Enfin, Israël fait obstacle à la transition politique en empêchant l’entrée du Comité national palestinien, en entravant l’aide humanitaire et en bloquant les efforts de reconstruction, pour que Gaza reste strictement une « question militaire et de sécurité » plutôt qu’une question politique.

Cette stratégie de dévastation est ouvertement approuvée au plus haut niveau du gouvernement israélien. S’adressant à la chaîne israélienne Channel 14, le ministre israélien de la Défense, Israel Katz, a récemment déclaré que la destruction de Gaza constituait une politique délibérée visant à neutraliser les menaces, ajoutant que le spectacle de cette dévastation lui procurait un sentiment de réconfort.

« Ce qu’a dit Katz ne suscite aucun débat en Israël. C’est le sentiment général qui règne au sein du pays : Israël doit détruire la bande de Gaza. Et c’est exactement ce qu’il fait », affirme Mustafa, soulignant que la recolonisation de Gaza reste un objectif central du gouvernement.
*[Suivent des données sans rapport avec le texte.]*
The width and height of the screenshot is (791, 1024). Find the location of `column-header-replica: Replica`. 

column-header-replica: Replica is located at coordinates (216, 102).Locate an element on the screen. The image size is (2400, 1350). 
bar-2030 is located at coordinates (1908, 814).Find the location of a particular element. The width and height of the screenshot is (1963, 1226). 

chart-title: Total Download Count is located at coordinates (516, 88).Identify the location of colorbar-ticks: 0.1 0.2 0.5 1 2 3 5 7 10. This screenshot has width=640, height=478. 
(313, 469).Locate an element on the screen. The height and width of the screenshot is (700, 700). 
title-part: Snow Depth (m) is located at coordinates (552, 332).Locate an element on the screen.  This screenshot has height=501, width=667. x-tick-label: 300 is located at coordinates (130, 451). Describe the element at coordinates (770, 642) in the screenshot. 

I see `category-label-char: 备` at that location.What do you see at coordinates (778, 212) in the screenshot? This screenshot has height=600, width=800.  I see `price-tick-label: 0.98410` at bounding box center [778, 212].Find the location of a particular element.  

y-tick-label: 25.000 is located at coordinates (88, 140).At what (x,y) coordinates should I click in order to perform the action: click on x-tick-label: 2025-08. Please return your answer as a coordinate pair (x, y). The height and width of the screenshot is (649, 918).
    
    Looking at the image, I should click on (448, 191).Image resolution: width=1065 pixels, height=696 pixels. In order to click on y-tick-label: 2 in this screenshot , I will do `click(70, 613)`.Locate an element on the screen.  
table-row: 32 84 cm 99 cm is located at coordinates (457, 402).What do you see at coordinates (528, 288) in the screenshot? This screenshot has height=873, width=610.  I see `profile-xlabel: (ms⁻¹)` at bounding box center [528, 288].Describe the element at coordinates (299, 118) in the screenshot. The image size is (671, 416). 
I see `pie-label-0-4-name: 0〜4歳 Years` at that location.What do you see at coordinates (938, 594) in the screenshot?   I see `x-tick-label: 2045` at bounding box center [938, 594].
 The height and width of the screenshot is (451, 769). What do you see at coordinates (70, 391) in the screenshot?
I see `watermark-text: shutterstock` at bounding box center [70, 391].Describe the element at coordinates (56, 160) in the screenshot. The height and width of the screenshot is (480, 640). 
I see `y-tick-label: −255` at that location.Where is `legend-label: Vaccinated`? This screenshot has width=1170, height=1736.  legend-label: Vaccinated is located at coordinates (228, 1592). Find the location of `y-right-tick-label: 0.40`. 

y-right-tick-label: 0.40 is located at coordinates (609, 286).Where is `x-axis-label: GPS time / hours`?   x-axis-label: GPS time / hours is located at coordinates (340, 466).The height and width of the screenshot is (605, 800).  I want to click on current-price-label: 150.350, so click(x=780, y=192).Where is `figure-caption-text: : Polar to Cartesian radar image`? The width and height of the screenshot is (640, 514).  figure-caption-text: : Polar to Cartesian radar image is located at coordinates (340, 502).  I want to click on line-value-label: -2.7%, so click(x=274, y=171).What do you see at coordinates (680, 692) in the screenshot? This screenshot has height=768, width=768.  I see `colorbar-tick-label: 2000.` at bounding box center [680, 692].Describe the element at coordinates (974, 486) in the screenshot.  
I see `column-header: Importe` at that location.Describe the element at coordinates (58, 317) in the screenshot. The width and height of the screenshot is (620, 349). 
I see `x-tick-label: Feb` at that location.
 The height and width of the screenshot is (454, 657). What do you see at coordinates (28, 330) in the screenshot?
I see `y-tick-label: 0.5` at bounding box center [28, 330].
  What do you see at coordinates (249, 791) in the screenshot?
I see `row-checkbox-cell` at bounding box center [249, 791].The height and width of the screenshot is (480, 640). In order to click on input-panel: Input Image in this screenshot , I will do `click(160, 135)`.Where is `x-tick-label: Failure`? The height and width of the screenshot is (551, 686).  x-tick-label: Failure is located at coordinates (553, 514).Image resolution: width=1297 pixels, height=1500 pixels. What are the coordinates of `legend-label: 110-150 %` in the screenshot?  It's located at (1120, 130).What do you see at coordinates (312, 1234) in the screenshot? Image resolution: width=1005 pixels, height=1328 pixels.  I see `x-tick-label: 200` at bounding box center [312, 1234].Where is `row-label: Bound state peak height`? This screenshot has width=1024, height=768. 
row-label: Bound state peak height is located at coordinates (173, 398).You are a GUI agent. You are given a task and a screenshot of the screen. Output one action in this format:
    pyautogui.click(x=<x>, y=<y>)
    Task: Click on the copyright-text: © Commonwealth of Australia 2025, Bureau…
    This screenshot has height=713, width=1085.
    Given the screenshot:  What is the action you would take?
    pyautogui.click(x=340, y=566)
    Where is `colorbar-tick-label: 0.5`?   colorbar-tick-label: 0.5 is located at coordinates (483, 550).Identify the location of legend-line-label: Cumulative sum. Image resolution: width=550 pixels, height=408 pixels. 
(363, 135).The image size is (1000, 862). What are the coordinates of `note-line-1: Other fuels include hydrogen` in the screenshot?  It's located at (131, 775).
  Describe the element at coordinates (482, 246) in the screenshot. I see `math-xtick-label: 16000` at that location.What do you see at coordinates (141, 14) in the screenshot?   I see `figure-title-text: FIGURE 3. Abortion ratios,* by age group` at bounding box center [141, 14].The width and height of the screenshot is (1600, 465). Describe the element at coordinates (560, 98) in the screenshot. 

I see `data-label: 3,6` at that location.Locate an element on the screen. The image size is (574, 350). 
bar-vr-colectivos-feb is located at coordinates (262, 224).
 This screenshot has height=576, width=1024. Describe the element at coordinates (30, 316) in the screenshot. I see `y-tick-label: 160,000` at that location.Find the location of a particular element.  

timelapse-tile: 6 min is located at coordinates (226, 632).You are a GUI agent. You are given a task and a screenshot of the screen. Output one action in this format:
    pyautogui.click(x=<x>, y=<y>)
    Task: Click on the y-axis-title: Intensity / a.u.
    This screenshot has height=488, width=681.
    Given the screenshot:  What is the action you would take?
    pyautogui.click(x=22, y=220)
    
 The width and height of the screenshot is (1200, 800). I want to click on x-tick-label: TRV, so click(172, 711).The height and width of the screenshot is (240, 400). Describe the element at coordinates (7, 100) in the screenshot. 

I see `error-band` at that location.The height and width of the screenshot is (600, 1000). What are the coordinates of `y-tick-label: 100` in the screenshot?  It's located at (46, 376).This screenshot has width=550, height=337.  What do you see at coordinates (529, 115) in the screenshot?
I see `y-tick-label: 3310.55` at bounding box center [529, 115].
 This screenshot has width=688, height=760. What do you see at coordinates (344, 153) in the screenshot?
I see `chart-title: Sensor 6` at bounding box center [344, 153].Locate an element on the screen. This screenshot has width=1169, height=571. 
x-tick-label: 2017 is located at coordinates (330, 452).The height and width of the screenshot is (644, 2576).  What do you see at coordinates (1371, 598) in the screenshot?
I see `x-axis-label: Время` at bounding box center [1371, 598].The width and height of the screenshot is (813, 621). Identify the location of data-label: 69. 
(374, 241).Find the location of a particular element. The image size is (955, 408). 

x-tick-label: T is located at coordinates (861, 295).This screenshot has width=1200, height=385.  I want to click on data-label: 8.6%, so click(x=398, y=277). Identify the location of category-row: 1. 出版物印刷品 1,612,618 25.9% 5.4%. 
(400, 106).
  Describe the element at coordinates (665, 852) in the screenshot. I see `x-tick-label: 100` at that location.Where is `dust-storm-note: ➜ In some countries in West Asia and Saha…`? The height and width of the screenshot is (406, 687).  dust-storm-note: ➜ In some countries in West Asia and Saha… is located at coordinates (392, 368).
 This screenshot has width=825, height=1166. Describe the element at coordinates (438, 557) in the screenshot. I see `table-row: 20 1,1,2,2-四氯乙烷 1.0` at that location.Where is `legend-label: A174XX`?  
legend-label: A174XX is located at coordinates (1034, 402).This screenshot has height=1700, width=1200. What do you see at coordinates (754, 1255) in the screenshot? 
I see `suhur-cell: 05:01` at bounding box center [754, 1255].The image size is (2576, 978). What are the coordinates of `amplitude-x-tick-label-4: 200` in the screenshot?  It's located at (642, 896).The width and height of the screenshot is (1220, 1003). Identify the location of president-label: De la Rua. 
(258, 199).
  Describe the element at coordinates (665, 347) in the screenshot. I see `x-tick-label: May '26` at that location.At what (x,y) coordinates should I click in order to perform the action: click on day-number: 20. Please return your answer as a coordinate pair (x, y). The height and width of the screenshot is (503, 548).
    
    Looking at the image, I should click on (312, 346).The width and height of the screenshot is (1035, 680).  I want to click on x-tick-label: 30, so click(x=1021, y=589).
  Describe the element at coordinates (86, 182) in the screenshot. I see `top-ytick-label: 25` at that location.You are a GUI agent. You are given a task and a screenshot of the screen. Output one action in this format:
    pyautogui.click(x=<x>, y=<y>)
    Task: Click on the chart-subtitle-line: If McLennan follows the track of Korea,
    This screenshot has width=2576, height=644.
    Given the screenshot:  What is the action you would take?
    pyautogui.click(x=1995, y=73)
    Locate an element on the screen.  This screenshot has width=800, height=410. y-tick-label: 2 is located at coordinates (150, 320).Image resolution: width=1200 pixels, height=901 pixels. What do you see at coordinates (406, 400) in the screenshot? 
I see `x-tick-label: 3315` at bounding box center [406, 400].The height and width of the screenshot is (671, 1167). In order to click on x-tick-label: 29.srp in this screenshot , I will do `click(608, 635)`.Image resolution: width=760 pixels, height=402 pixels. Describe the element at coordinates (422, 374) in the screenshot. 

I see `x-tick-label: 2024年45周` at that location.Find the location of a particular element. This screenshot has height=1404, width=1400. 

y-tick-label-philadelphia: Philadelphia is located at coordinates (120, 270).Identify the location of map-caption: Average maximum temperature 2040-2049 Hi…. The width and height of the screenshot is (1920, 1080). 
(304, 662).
Paolo von Schirach, président du Global Policy Institute, basé aux États-Unis, partage cette sombre analyse. Réagissant aux propos de Katz, von Schirach explique à Al Jazeera que le fait de trouver du réconfort dans la destruction de Gaza va au-delà de la lutte contre le Hamas. L’idée, selon lui, est « de rendre cet endroit inhabitable, dans l’espoir que la population disparaisse et aille s’installer ailleurs ».

Paralysie du Conseil de la paix

La stratégie d’Israël a gravement affaibli le Conseil de la paix, cet organe promu par le président américain Donald Trump pour superviser la transition d’après-guerre, la gouvernance et le maintien de la paix à Gaza.

« Le Conseil de la paix était censé prendre progressivement les rênes, contrôler la bande de Gaza pour y établir une forme de gouvernance… et, à terme, faire intervenir une force de maintien de la paix pour faire respecter l’ordre, ce qui aurait conduit au retrait de l’armée israélienne et au désarmement du Hamas », a déclaré von Schirach. « Rien de tout cela ne s’est produit, ni ne se produit actuellement. »

Von Schirach souligne que le Conseil ne dispose actuellement ni des outils ni des forces de sécurité nécessaires pour affirmer son contrôle, rendant l’initiative diplomatique menée par les États-Unis de plus en plus embarrassante pour la Maison Blanche. Si Washington est peut-être distrait par la crise renouvelée dans le détroit d’Ormuz, son incapacité à faire pression sur Israël pour qu’il se conforme à ses engagements reste flagrante.

Cependant, Mustafa estime qu’il ne s’agit pas nécessairement d’un déficit d’influence des États-Unis. Il suggère que les États-Unis et Israël partagent l’objectif fondamental de désarmer le Hamas, ne divergeant que sur les méthodes. « Israël est encouragé par le fait que le Conseil de paix lui-même adopte la position israélienne consistant à lier l’ensemble de l’accord au désarmement », explique-t-il.

Éliminer les prétextes

Pour sortir de l’impasse, les factions palestiniennes ont misé fortement sur la diplomatie. En dissolvant son comité de gouvernance au profit d’un organe technocratique, le Hamas cherche à éliminer tout prétexte permettant à Israël de retarder la mise en œuvre du cessez-le-feu.

Al-Tanani note que les factions palestiniennes travaillent actuellement avec des médiateurs au Caire (Égypte, Qatar et Turquie) afin de forger une position arabe et islamique unifiée. Ce bloc devrait faire pression sur les États-Unis pour qu’ils aillent au-delà d’un simple soutien général au « cessez-le-feu » et veillent à la mise en œuvre des détails opérationnels spécifiques du plan.

« Cela nécessite de traduire les déclarations et les positions [étasuniennes] en mesures concrètes afin de faire pression sur Israël pour qu’il mette fin à la catastrophe humanitaire et applique l’accord de cessez-le-feu », a déclaré Al-Tanani. D’ici là, préviennent les observateurs, Gaza restera prisonnière de limbes bien calculés, entre destruction et occupation.